**TASK TO CARRY OUT**.
Your copy should hold only the lines from the one containing "The width and height of the screenshot is (1920, 1026)." through the final line of the entries, exactly as written, with no pictures.
[[ INFORMATION SUPPLIED, beginning ]]
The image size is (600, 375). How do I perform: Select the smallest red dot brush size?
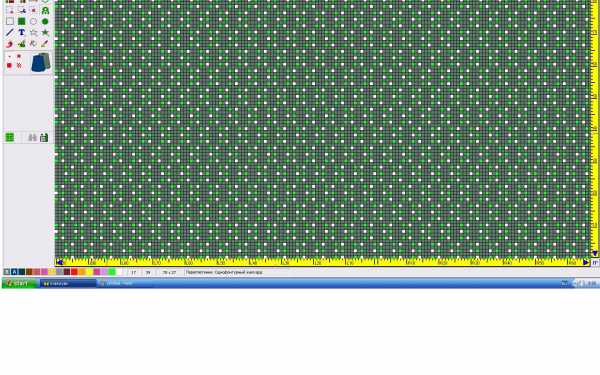[9, 56]
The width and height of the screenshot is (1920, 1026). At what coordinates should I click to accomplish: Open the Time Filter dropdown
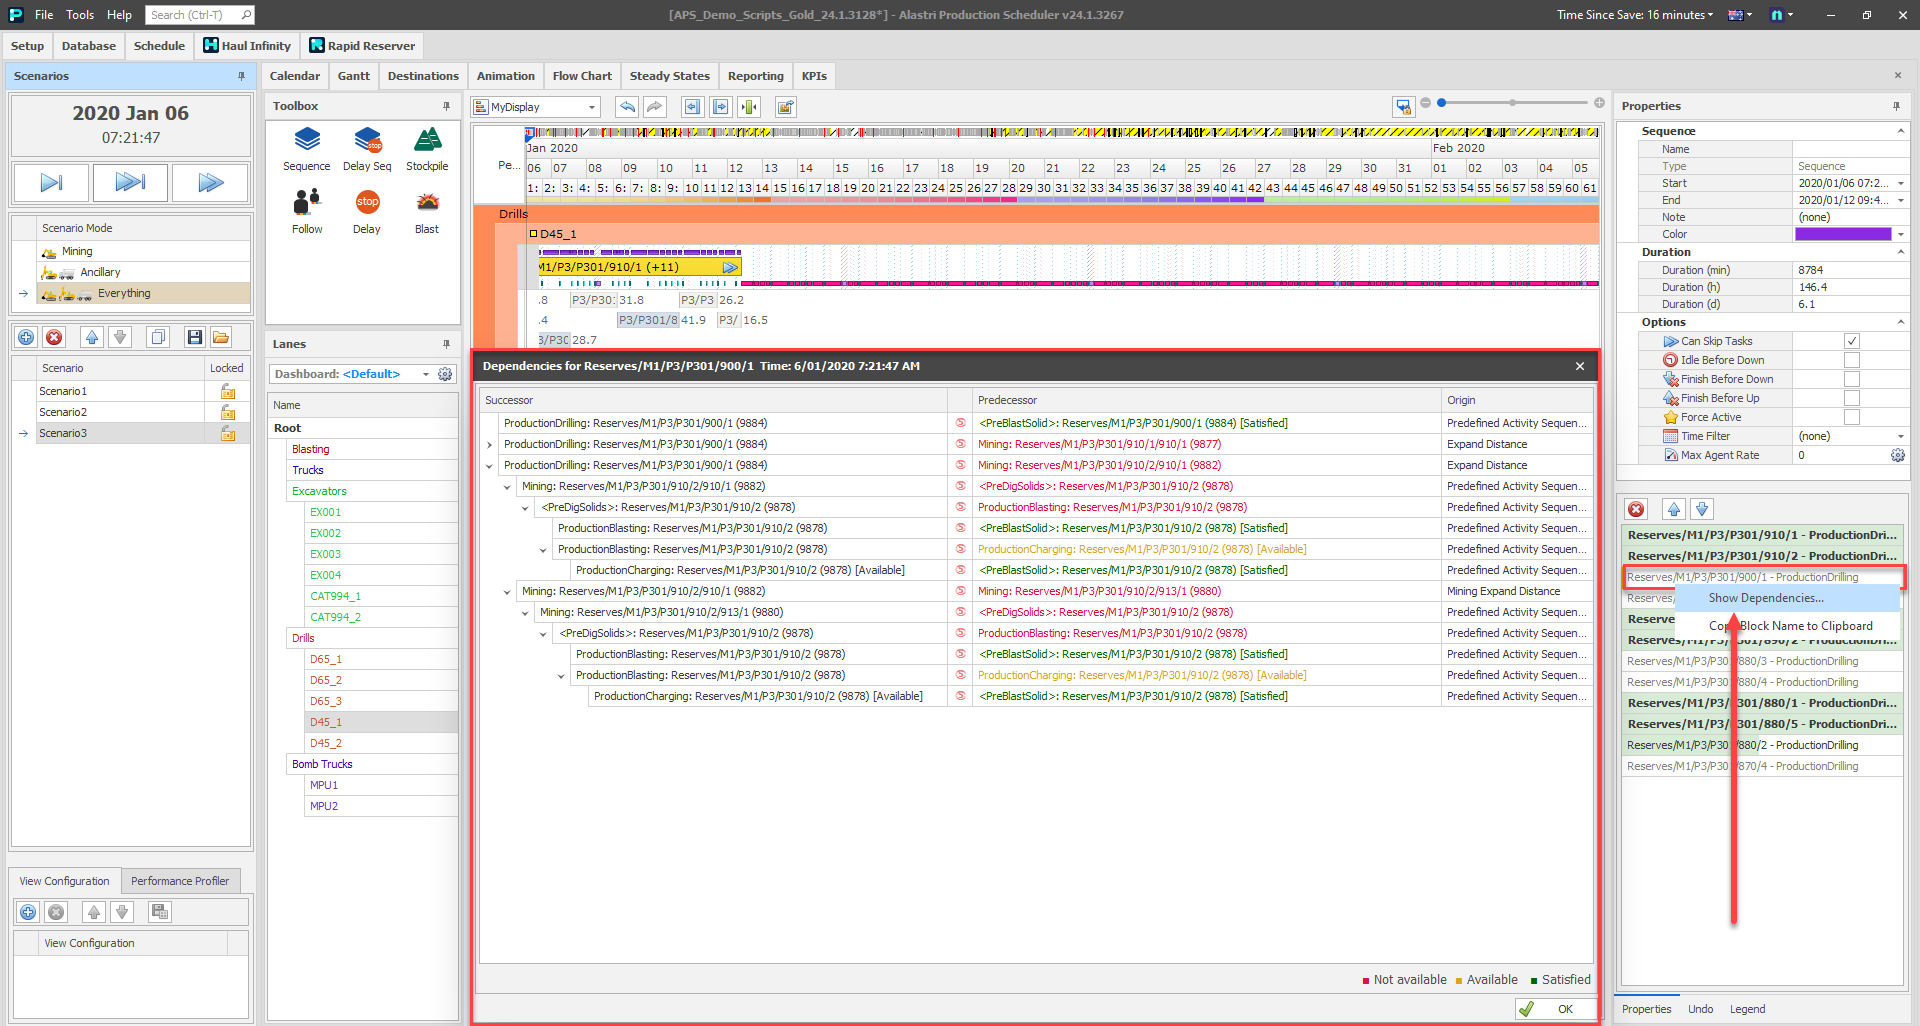[x=1900, y=436]
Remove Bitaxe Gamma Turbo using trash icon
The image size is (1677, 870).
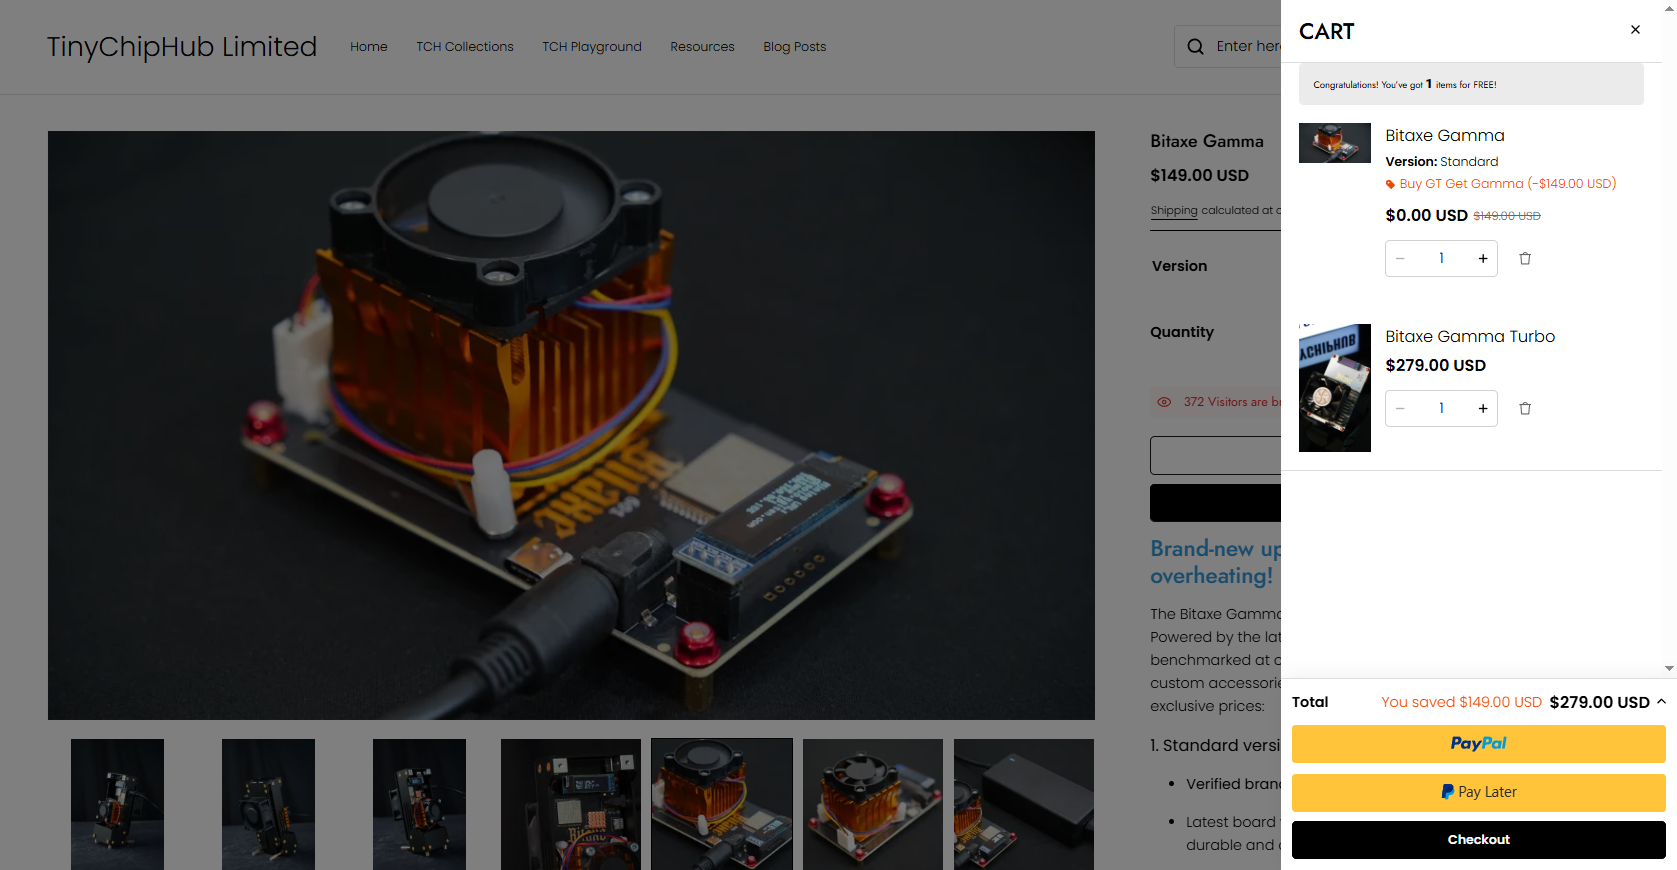[x=1525, y=409]
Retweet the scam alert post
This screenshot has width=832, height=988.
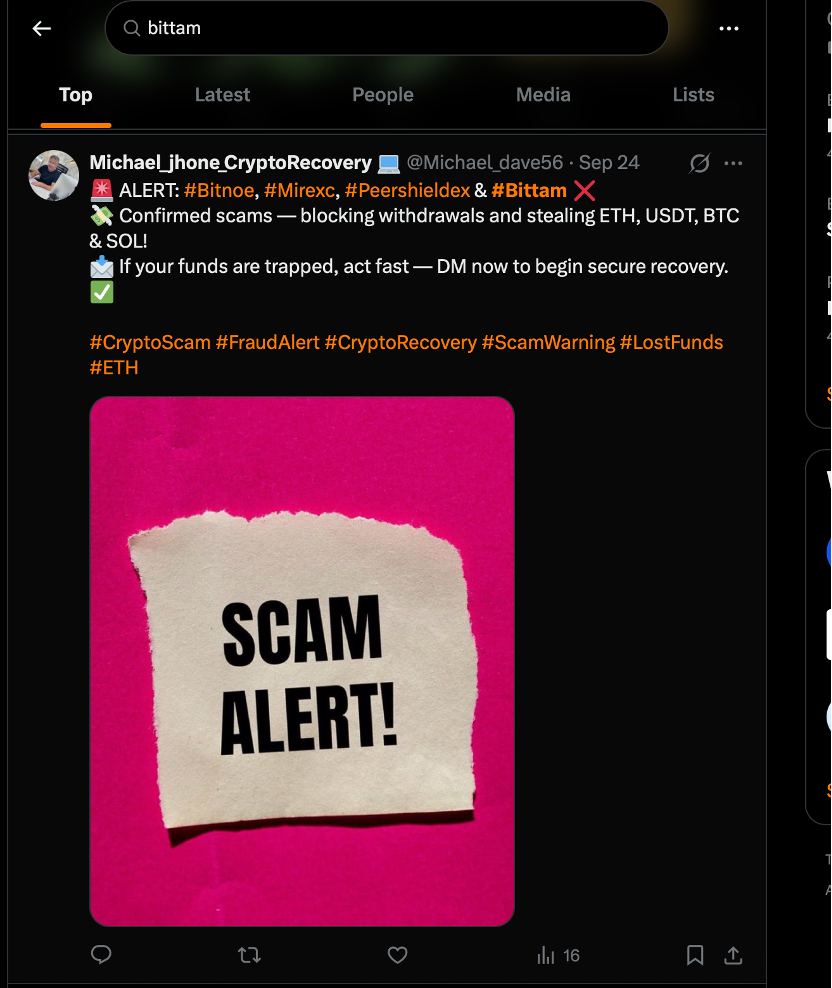(250, 955)
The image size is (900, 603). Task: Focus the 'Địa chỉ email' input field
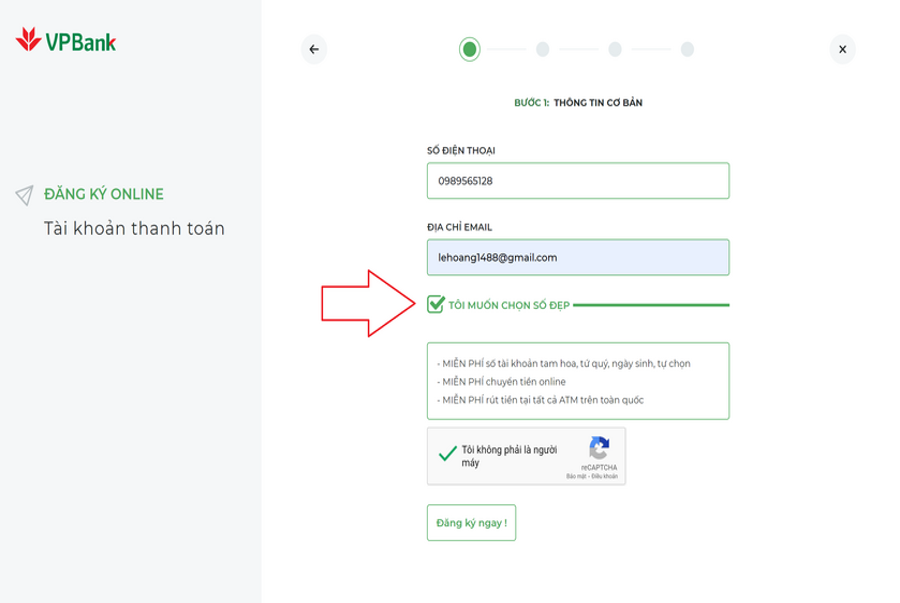pyautogui.click(x=578, y=257)
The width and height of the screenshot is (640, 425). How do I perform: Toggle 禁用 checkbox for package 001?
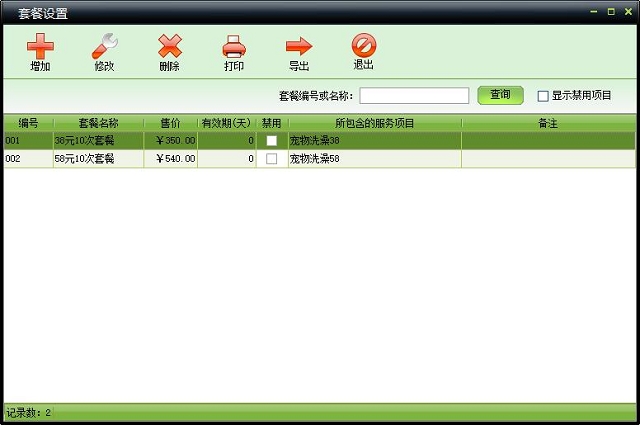coord(271,141)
[[ INFORMATION SUPPLIED, end ]]
**ANSWER SPACE**.
The width and height of the screenshot is (1920, 1026). At what coordinates should I click to accomplish: Open the Time Filter dropdown
[x=1900, y=436]
Remove Bitaxe Gamma Turbo using trash icon
The image size is (1677, 870).
[x=1525, y=409]
Retweet the scam alert post
This screenshot has width=832, height=988.
(250, 955)
The image size is (900, 603). Task: Focus the 'Địa chỉ email' input field
pyautogui.click(x=578, y=257)
The width and height of the screenshot is (640, 425). How do I perform: Toggle 禁用 checkbox for package 001?
coord(271,141)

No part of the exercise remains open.